EXERCISE DATA:
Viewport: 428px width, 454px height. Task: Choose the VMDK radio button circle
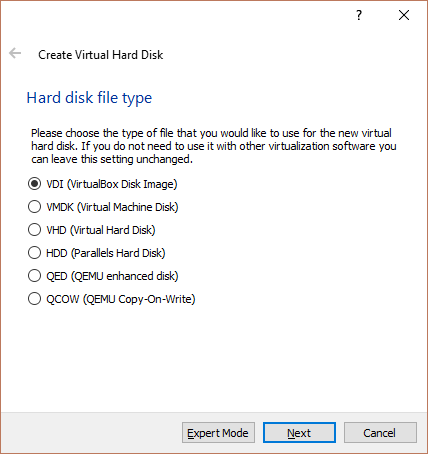tap(34, 207)
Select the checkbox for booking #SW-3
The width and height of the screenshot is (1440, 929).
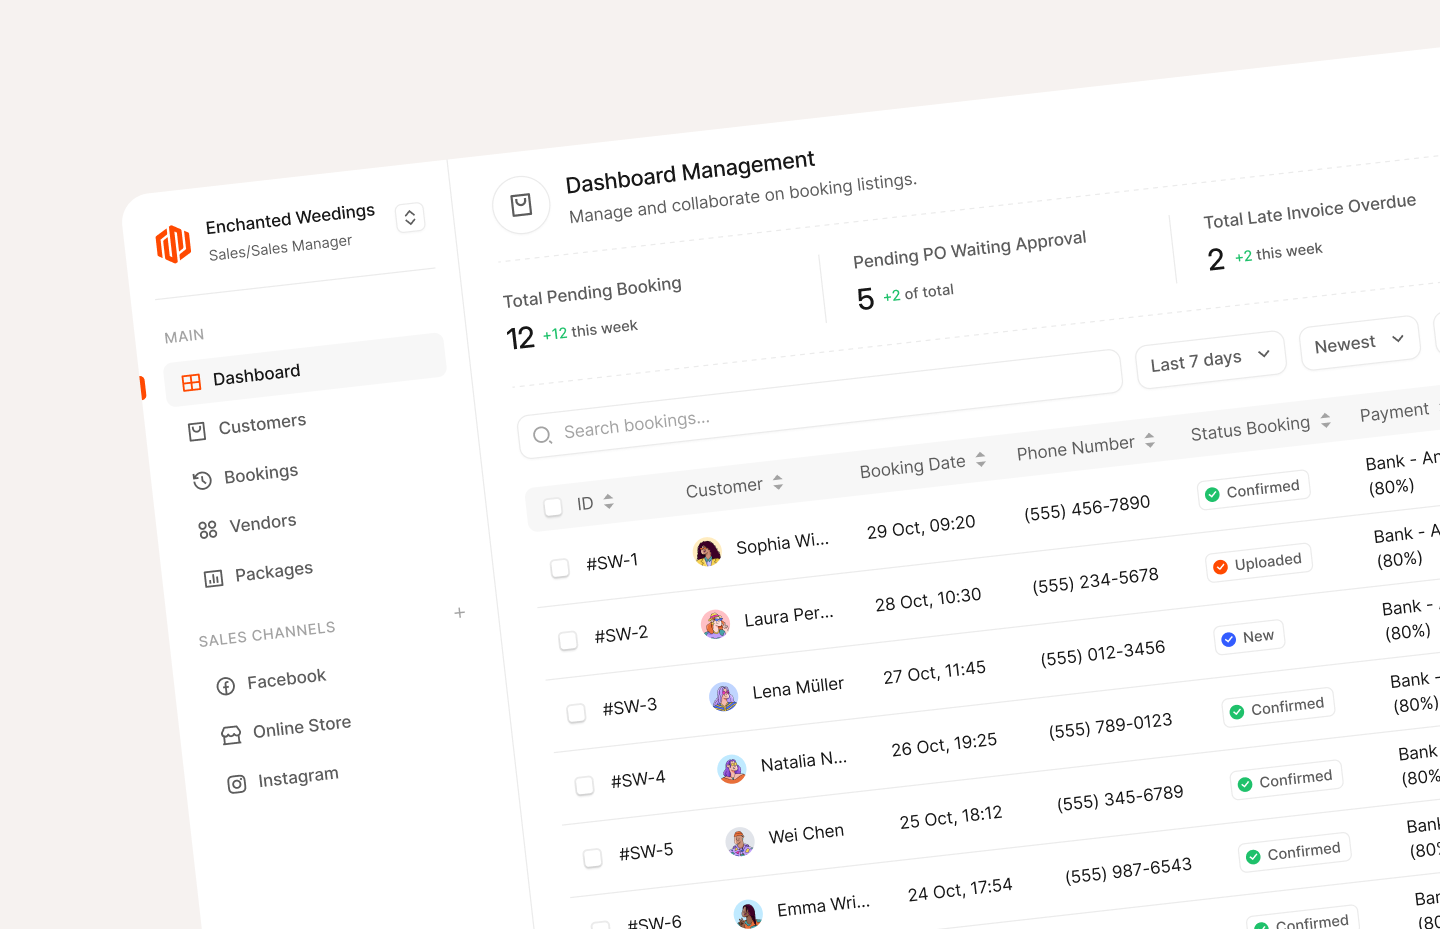(576, 713)
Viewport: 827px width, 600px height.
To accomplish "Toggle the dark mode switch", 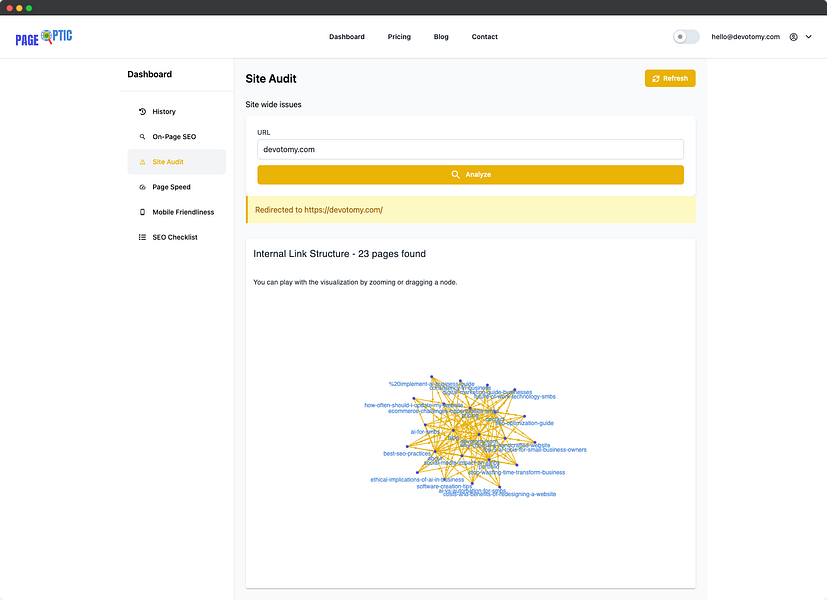I will point(686,37).
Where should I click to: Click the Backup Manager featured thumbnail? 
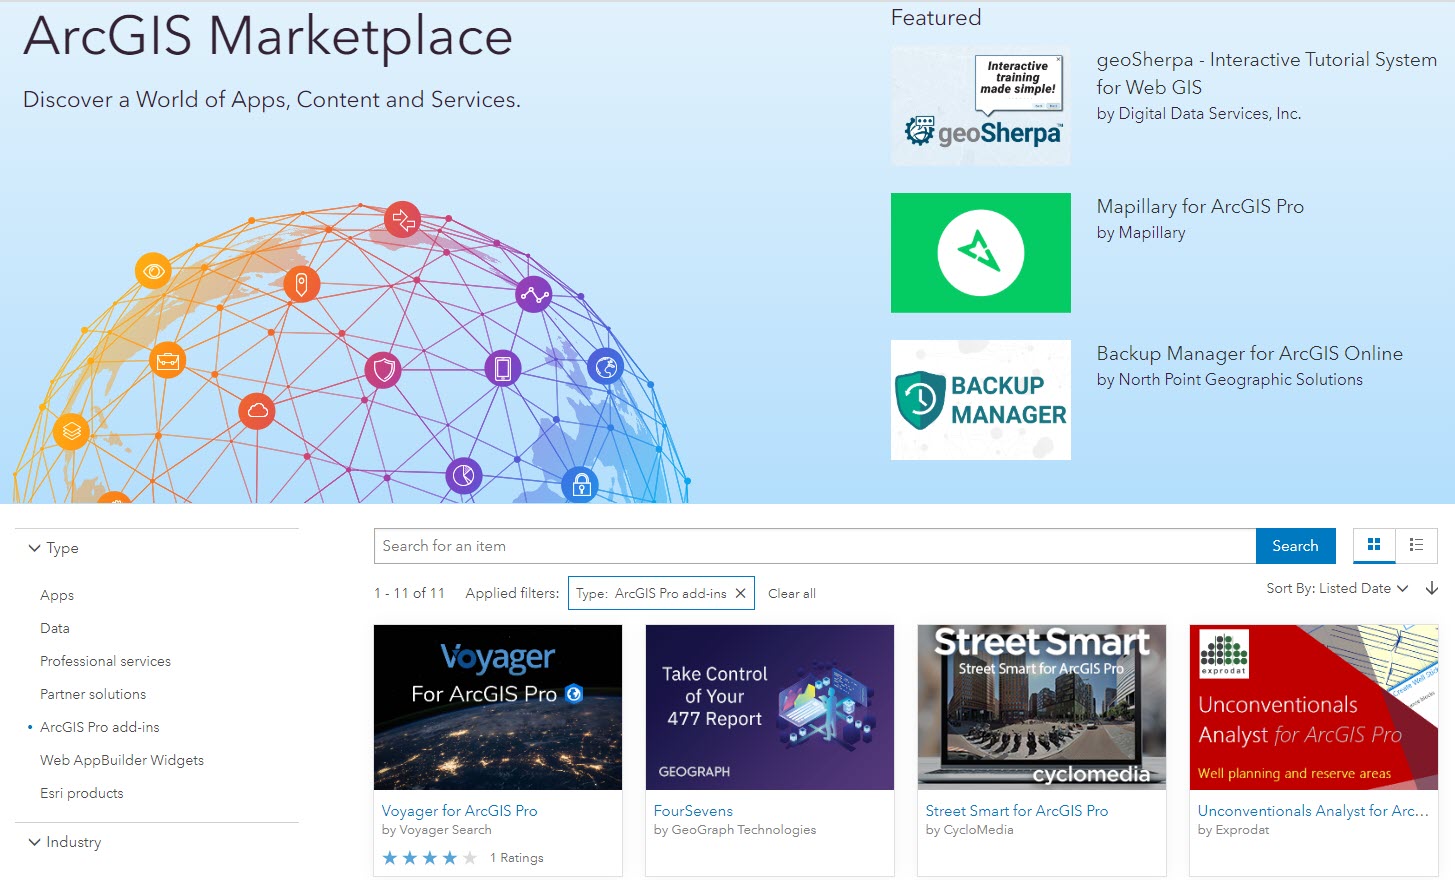pyautogui.click(x=980, y=399)
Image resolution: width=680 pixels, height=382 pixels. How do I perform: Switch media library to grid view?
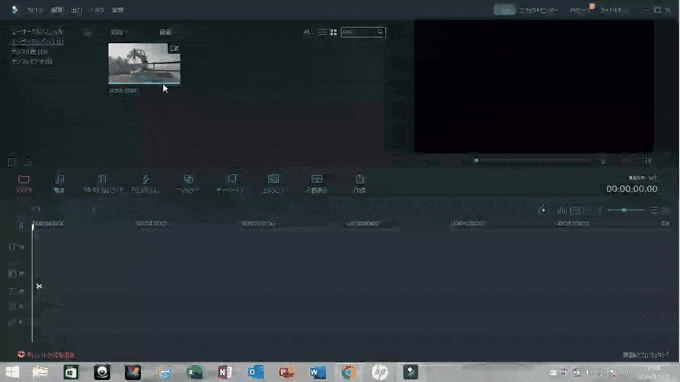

ABOUT THIS TASK: Reproduce the lines from the one holding "Where should I" through the end of the entries above exactly, keeping both ends and dropping every picture.

EXERCISE RESULT:
Where should I click to: Click the Backup Manager featured thumbnail? 
pyautogui.click(x=980, y=399)
Image resolution: width=680 pixels, height=382 pixels. How do I perform: Switch media library to grid view?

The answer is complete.